--- START OF Source records ---

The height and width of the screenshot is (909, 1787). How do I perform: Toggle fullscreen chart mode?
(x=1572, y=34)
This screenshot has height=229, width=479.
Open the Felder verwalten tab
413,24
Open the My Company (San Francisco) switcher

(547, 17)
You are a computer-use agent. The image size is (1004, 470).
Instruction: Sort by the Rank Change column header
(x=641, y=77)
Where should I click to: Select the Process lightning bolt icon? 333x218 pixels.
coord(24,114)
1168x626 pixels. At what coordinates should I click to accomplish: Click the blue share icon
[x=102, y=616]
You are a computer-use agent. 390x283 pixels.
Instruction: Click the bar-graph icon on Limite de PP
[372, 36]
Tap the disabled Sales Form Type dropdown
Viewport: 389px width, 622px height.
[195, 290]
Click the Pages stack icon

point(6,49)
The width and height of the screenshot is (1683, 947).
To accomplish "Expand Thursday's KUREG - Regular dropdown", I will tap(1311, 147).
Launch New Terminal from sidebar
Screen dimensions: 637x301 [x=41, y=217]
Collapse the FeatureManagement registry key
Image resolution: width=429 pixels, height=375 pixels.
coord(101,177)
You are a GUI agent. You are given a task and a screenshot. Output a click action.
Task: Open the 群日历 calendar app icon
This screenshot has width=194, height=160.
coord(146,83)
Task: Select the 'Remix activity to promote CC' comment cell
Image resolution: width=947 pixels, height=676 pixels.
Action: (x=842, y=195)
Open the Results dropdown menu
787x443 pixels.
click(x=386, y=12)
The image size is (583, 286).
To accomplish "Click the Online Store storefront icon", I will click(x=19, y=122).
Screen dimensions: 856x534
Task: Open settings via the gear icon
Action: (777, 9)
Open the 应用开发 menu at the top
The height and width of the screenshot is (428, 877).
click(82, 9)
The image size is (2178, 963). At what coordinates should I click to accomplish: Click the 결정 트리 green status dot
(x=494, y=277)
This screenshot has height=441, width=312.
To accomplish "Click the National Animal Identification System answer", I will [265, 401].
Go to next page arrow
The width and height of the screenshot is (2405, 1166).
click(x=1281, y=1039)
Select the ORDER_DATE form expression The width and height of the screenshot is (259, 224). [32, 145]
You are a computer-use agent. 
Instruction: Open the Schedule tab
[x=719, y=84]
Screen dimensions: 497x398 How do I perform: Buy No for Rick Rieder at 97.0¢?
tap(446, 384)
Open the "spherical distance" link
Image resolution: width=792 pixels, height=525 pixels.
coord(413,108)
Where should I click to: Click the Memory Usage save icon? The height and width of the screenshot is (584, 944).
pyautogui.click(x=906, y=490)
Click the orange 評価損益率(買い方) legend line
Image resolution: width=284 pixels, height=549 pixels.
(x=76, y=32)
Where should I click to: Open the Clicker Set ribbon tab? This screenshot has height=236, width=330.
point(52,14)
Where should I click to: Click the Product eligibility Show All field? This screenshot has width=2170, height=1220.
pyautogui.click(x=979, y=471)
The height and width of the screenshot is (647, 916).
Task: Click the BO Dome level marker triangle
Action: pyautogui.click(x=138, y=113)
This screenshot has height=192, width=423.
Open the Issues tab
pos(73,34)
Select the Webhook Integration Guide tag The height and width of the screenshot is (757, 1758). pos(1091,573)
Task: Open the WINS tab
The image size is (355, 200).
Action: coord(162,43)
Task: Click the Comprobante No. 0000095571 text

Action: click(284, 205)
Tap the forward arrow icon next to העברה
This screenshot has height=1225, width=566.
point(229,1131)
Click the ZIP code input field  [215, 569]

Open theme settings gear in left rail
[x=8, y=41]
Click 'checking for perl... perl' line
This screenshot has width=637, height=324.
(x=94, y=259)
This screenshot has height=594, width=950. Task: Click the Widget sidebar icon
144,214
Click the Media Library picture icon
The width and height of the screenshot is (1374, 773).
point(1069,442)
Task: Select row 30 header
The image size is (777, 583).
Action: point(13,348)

--- END OF Source records ---

Objective: Format every line of the rows above as a JSON list of strings, one string per line, and skip blank lines.

Exercise response:
[
  "The height and width of the screenshot is (909, 1787). How do I perform: Toggle fullscreen chart mode?",
  "(x=1572, y=34)",
  "This screenshot has height=229, width=479.",
  "Open the Felder verwalten tab",
  "413,24",
  "Open the My Company (San Francisco) switcher",
  "(547, 17)",
  "You are a computer-use agent. The image size is (1004, 470).",
  "Instruction: Sort by the Rank Change column header",
  "(x=641, y=77)",
  "Where should I click to: Select the Process lightning bolt icon? 333x218 pixels.",
  "coord(24,114)",
  "1168x626 pixels. At what coordinates should I click to accomplish: Click the blue share icon",
  "[x=102, y=616]",
  "You are a computer-use agent. 390x283 pixels.",
  "Instruction: Click the bar-graph icon on Limite de PP",
  "[372, 36]",
  "Tap the disabled Sales Form Type dropdown",
  "Viewport: 389px width, 622px height.",
  "[195, 290]",
  "Click the Pages stack icon",
  "point(6,49)",
  "The width and height of the screenshot is (1683, 947).",
  "To accomplish \"Expand Thursday's KUREG - Regular dropdown\", I will tap(1311, 147).",
  "Launch New Terminal from sidebar",
  "Screen dimensions: 637x301 [x=41, y=217]",
  "Collapse the FeatureManagement registry key",
  "Image resolution: width=429 pixels, height=375 pixels.",
  "coord(101,177)",
  "You are a GUI agent. You are given a task and a screenshot. Output a click action.",
  "Task: Open the 群日历 calendar app icon",
  "This screenshot has width=194, height=160.",
  "coord(146,83)",
  "Task: Select the 'Remix activity to promote CC' comment cell",
  "Image resolution: width=947 pixels, height=676 pixels.",
  "Action: (x=842, y=195)",
  "Open the Results dropdown menu",
  "787x443 pixels.",
  "click(x=386, y=12)",
  "The image size is (583, 286).",
  "To accomplish \"Click the Online Store storefront icon\", I will click(x=19, y=122).",
  "Screen dimensions: 856x534",
  "Task: Open settings via the gear icon",
  "Action: (777, 9)",
  "Open the 应用开发 menu at the top",
  "The height and width of the screenshot is (428, 877).",
  "click(82, 9)",
  "The image size is (2178, 963). At what coordinates should I click to accomplish: Click the 결정 트리 green status dot",
  "(x=494, y=277)",
  "This screenshot has height=441, width=312.",
  "To accomplish \"Click the National Animal Identification System answer\", I will [265, 401].",
  "Go to next page arrow",
  "The width and height of the screenshot is (2405, 1166).",
  "click(x=1281, y=1039)",
  "Select the ORDER_DATE form expression The width and height of the screenshot is (259, 224). [32, 145]",
  "You are a computer-use agent. ",
  "Instruction: Open the Schedule tab",
  "[x=719, y=84]",
  "Screen dimensions: 497x398 How do I perform: Buy No for Rick Rieder at 97.0¢?",
  "tap(446, 384)",
  "Open the \"spherical distance\" link",
  "Image resolution: width=792 pixels, height=525 pixels.",
  "coord(413,108)",
  "Where should I click to: Click the Memory Usage save icon? The height and width of the screenshot is (584, 944).",
  "pyautogui.click(x=906, y=490)",
  "Click the orange 評価損益率(買い方) legend line",
  "Image resolution: width=284 pixels, height=549 pixels.",
  "(x=76, y=32)",
  "Where should I click to: Open the Clicker Set ribbon tab? This screenshot has height=236, width=330.",
  "point(52,14)",
  "Where should I click to: Click the Product eligibility Show All field? This screenshot has width=2170, height=1220.",
  "pyautogui.click(x=979, y=471)",
  "The height and width of the screenshot is (647, 916).",
  "Task: Click the BO Dome level marker triangle",
  "Action: pyautogui.click(x=138, y=113)",
  "This screenshot has height=192, width=423.",
  "Open the Issues tab",
  "pos(73,34)",
  "Select the Webhook Integration Guide tag The height and width of the screenshot is (757, 1758). pos(1091,573)",
  "Task: Open the WINS tab",
  "The image size is (355, 200).",
  "Action: coord(162,43)",
  "Task: Click the Comprobante No. 0000095571 text",
  "Action: click(284, 205)",
  "Tap the forward arrow icon next to העברה",
  "This screenshot has height=1225, width=566.",
  "point(229,1131)",
  "Click the ZIP code input field  [215, 569]",
  "Open theme settings gear in left rail",
  "[x=8, y=41]",
  "Click 'checking for perl... perl' line",
  "This screenshot has width=637, height=324.",
  "(x=94, y=259)",
  "This screenshot has height=594, width=950. Task: Click the Widget sidebar icon",
  "144,214",
  "Click the Media Library picture icon",
  "The width and height of the screenshot is (1374, 773).",
  "point(1069,442)",
  "Task: Select row 30 header",
  "The image size is (777, 583).",
  "Action: point(13,348)"
]